Quantization Mapping on Dirac Dynamics via Voltage-Driven Charge Density in Monolayer Graphene: A Klein Paradox and Entropy-Ruled Wavevector Mechanics Study

TL;DR

This paper introduces an entropy-guided wavevector mechanics approach to map energy quantization in monolayer graphene, revealing how voltage-driven charge density influences Dirac electron dynamics and the interaction potential-DOS relationship.

Contribution

It proposes a novel entropy-ruled wavevector framework and quantization mapping method for Dirac materials under voltage bias, extending understanding of electron transport and energy shifts.

Findings

Energy shift from lower to excited states follows N(k)=N(U)^3 relation.

The approach generalizes electron dynamics in unbounded and bounded Dirac systems.

Reveals the interaction potential's influence on the density of states in graphene.

Abstract

Thermodynamics coupled with quantum features on electron and hole dynamics in Dirac materials is quite interesting and crucial for real device applications.

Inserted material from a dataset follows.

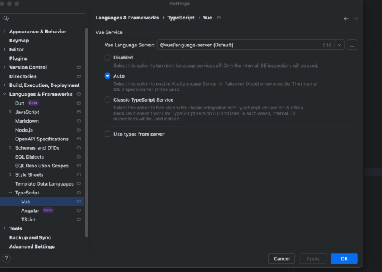Open the Angular settings page
The width and height of the screenshot is (382, 272).
click(x=30, y=210)
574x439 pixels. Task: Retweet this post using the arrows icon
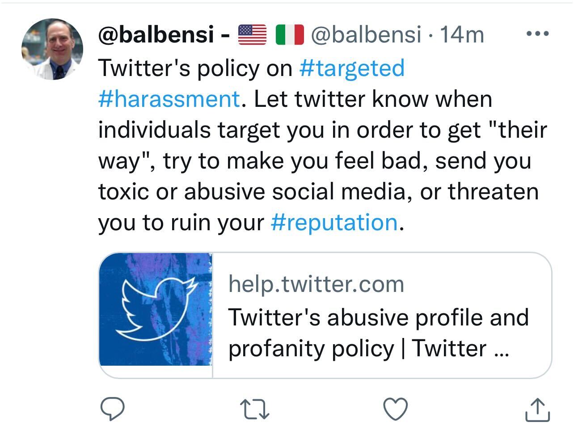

The correlation between the formation of electron-hole puddles in nearer to the charge neutrality point (CNP), and the role of disorder is fundamentally important for Dirac transport in graphene systems. Numerous studies on graphene further urge the necessity to find a better descriptor for disorder-charge puddles relation, which directly influences electrical conductivity. In principle, the external bias-driven energy level shift and its relevant density of states (DOS) provide information about the effect of total interactive potential on linear energy dispersion in terms of wavevector, but yet to be well-explored. With this ground, here we map the energy quantization for Dirac materials through the empirical relation of voltage-driven charge density in monolayer graphene, using the differential entropy (h)-ruled wavevector (k) mechanics. For this work, we propose the four postulates which are the key observable descriptions of earlier research reports, to study the precise electronic transport via an entropy-guided wavevector propagation approach, along with the Klein paradox, which pertains to the ultrafast dynamics in the Dirac or quasi-Dirac systems. The introduced h-ruled k and h-ruled N relations generalize the electron dynamics in both the unbounded and potentially bounded Dirac systems. Through the quantization mapping procedure under different voltage-driven potential (U=eV) boundary conditions, the observed energy shift from lower to excited quantum state obeys the relation of N(k)=N(U)^3; here, N(U) is the voltage-driven potential energy contribution factor for the quantum state existence. This study reveals information about the interaction potential-DOS relationship in the Dirac materials.